Kate Wilson, a barrister at One Brick Court chambers, who specialises in media and information law said:

“People who have signed up to Gmail may have agreed to this, but those sending emails to a Gmail account user have not. They haven’t consented to the use of their information. There are serious privacy implications for non-Gmail users, in particular if Google can relate the information obtained from scanning emails to the sender of the email, by way of IP address or other identification from the sender’s email address.

In other words, Google may be able to work out who has written the email – and may be then holding data on individuals which potentially infringes European data protection laws. In the light of the Google Spain judgment, this may complicate their position even further.

“This practice may lead to claims by non-Gmail users for misuse of private information and breaches of data protection laws” added Ms. Wilson.

Goals
**a.** In the Gmail privacy excerpt, at which chambers is Kate Wilson a barrister?
**b.** Please change "emails" to "messages" in the Gmail privacy excerpt between "Kate Wilson, a" and "position even further.", inclusive.
**c.** Extend the Gmail privacy excerpt with the passage that would follow its last sentence.

Entries provided
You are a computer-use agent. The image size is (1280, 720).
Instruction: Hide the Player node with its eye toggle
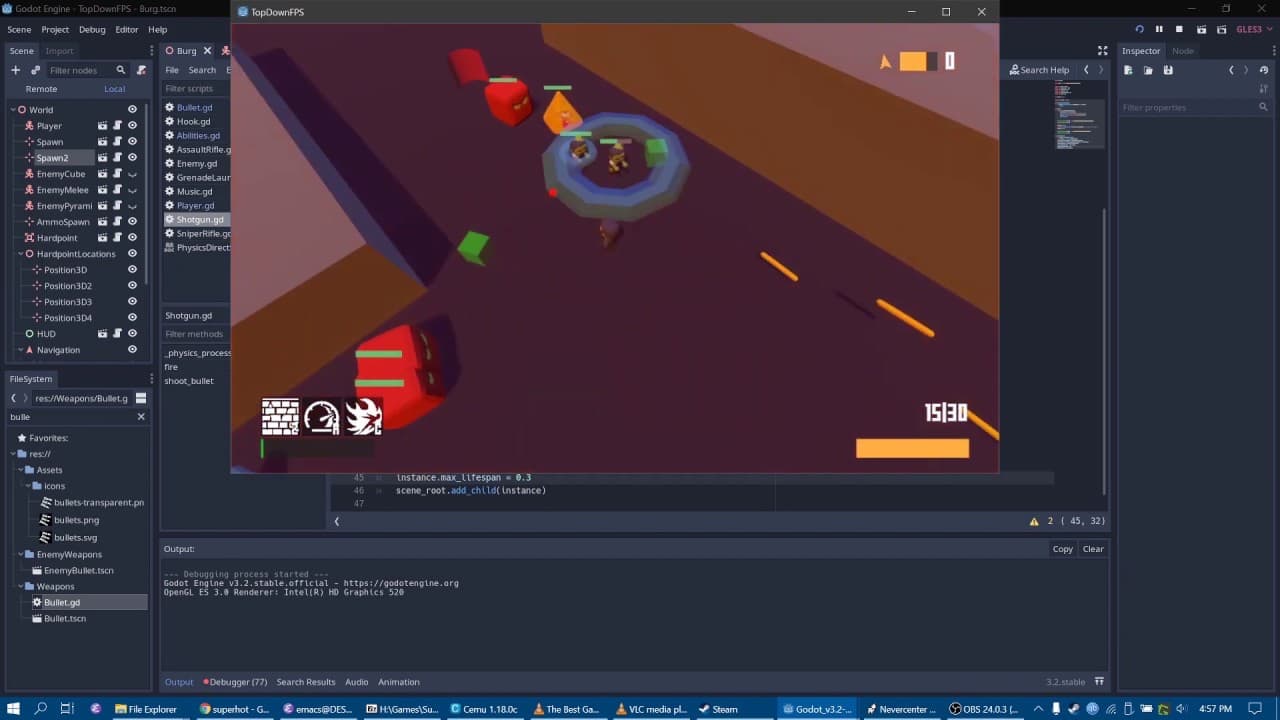[x=131, y=125]
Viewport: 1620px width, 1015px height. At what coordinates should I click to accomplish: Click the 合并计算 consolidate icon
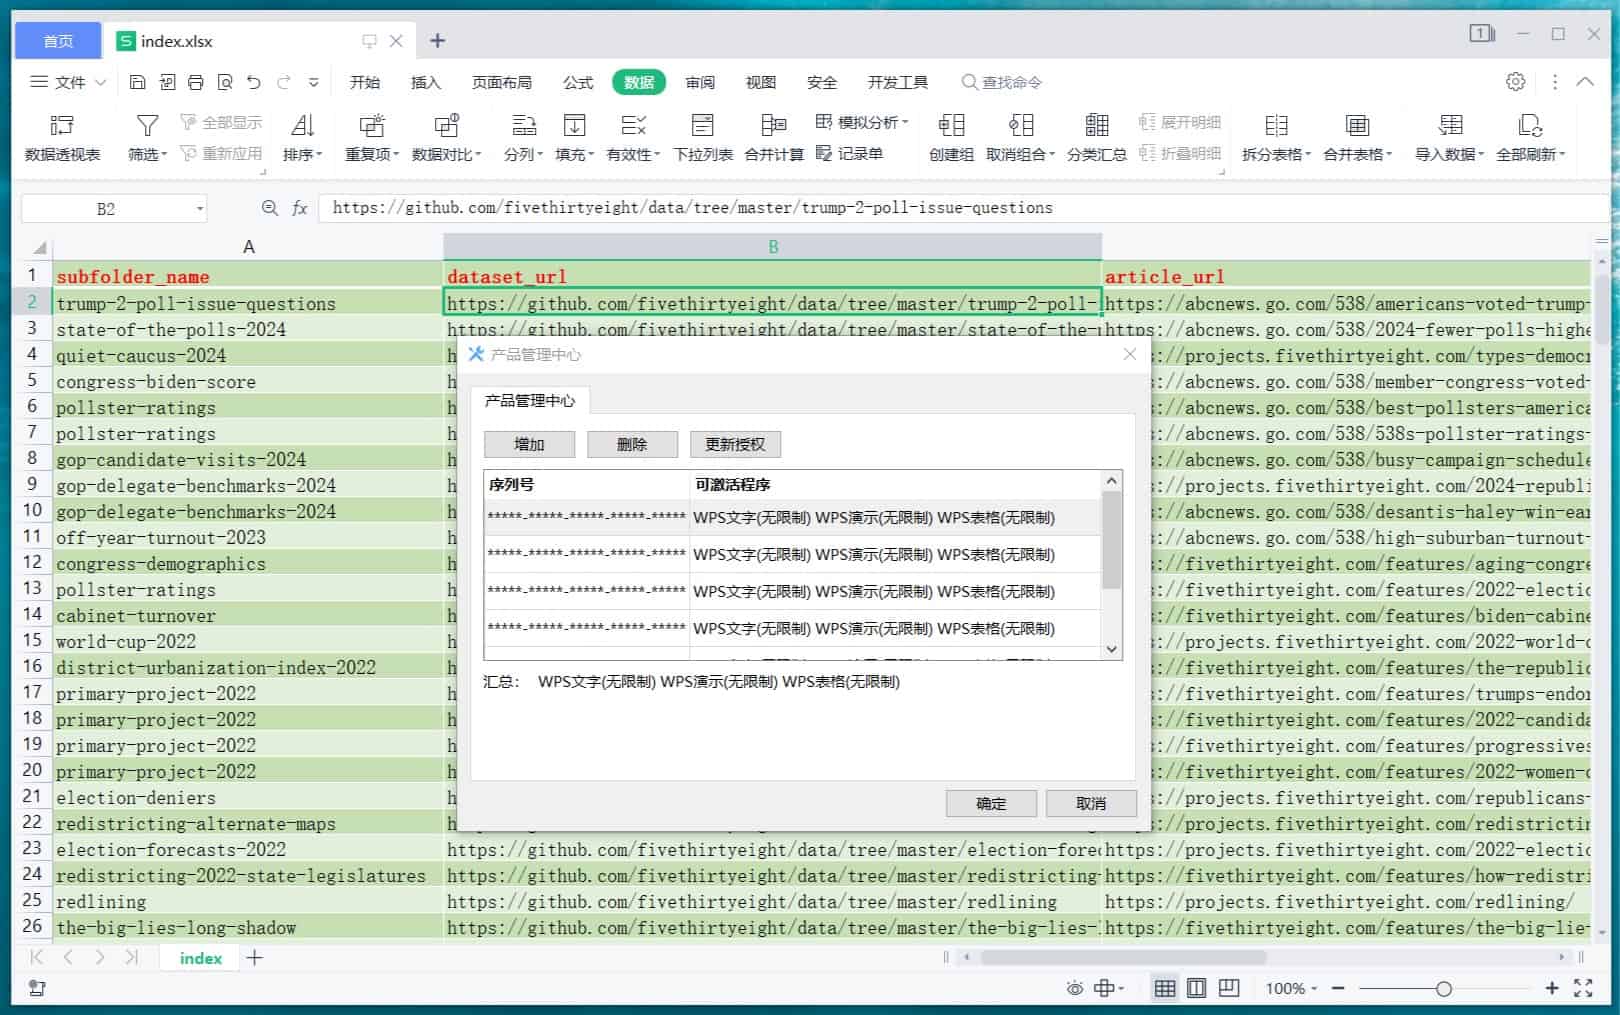(x=773, y=126)
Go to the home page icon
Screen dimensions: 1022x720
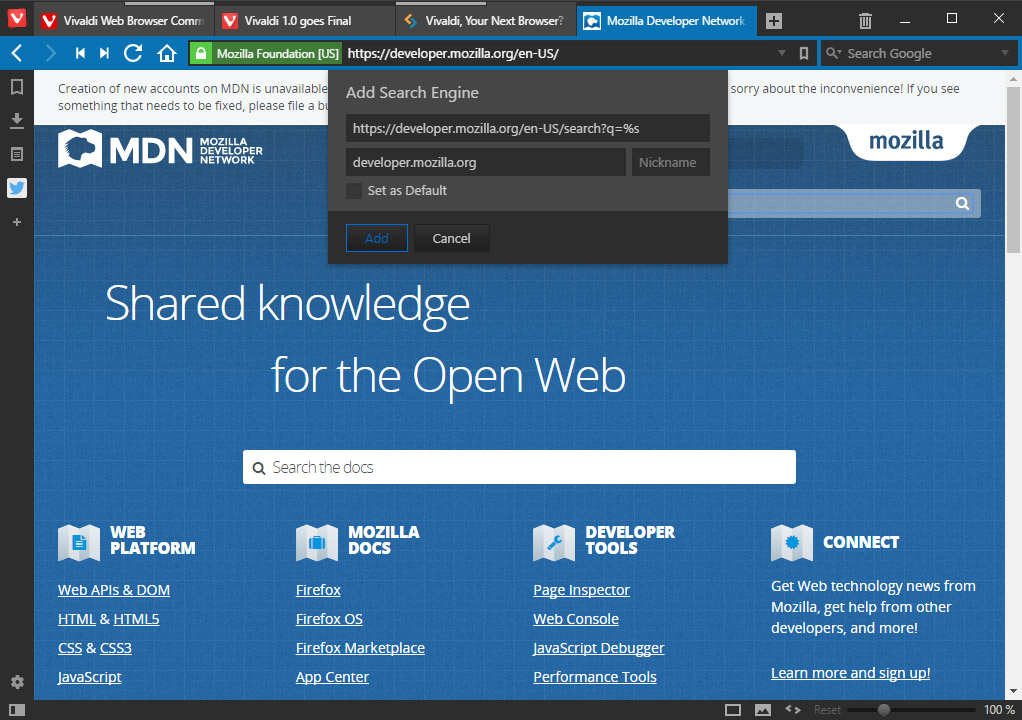(167, 53)
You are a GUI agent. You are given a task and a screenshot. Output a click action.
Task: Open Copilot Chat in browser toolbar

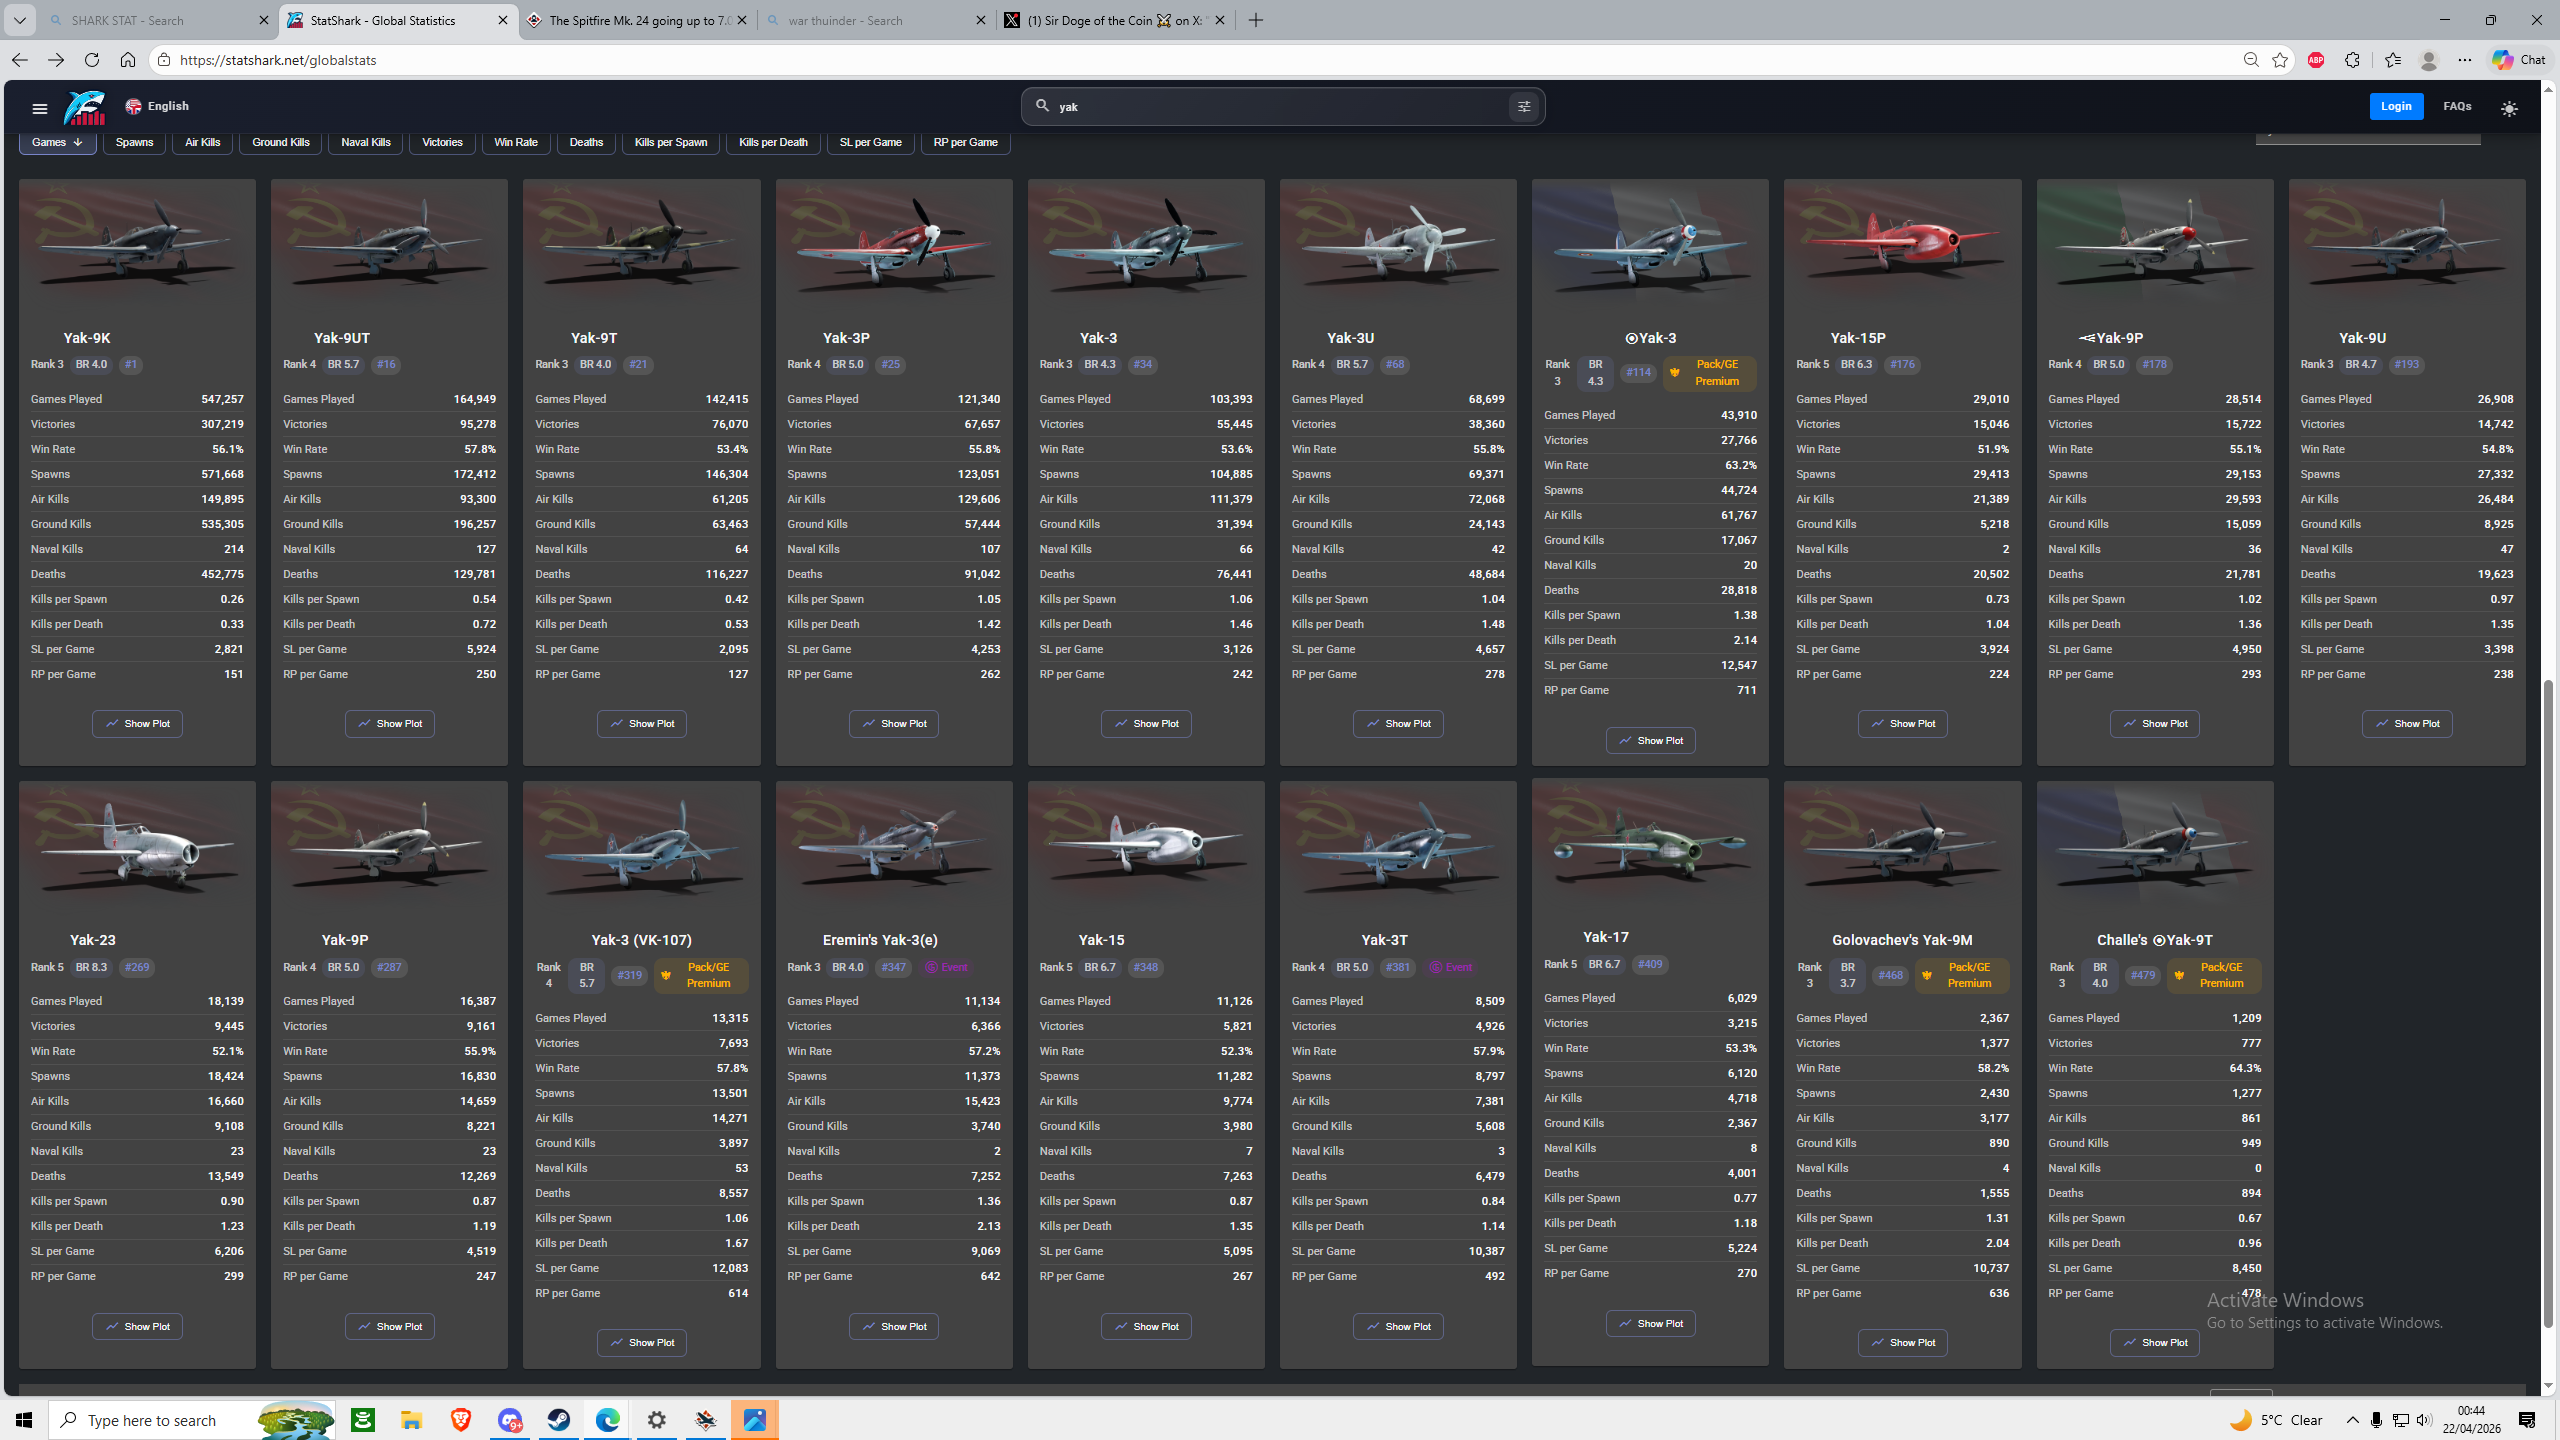click(2519, 60)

Answers
**a.** One Brick Court chambers.

**b.**
Kate Wilson, a barrister at One Brick Court chambers, who specialises in media and information law said:

“People who have signed up to Gmail may have agreed to this, but those sending messages to a Gmail account user have not. They haven’t consented to the use of their information. There are serious privacy implications for non-Gmail users, in particular if Google can relate the information obtained from scanning messages to the sender of the email, by way of IP address or other identification from the sender’s email address.

In other words, Google may be able to work out who has written the email – and may be then holding data on individuals which potentially infringes European data protection laws. In the light of the Google Spain judgment, this may complicate their position even further.

**c.**
Of course, Google is also collecting data from your YouTube browsing, your map searches and your Google searches themselves.  Industry insiders say that everyone using Google services knows the score.

“You don’t pay for these services, so ads have to be targeted in some way. One thing we know is that people don’t want to pay for services, and are willing to have their information tracked in order to avoid paying” says one digital media director.

As Google put it:

“Our automated systems analyse your content (including emails) to provide you personally relevant product features such as customised search results, tailored advertising and spam and malware protection“.

Federal District Judge Lucy Koh in San Jose, California  has already rejected Google’s attempt to dismiss the wire-tapping case by rejecting its argument that users agreed to scanning when they accepted its terms and conditions.

The Google lawsuit in the US combines several claims from 2010 – 2012 by Gmail users and email services in states including Texas, Pennsylvania and Florida.   It also includes people who have used Google’s apps for education.  It appears that Google used the technology to extract information from unopened, deleted or emails which were accessed by mobile phones.  This technology, the claimants argue, is equivalent to hacking into your emails.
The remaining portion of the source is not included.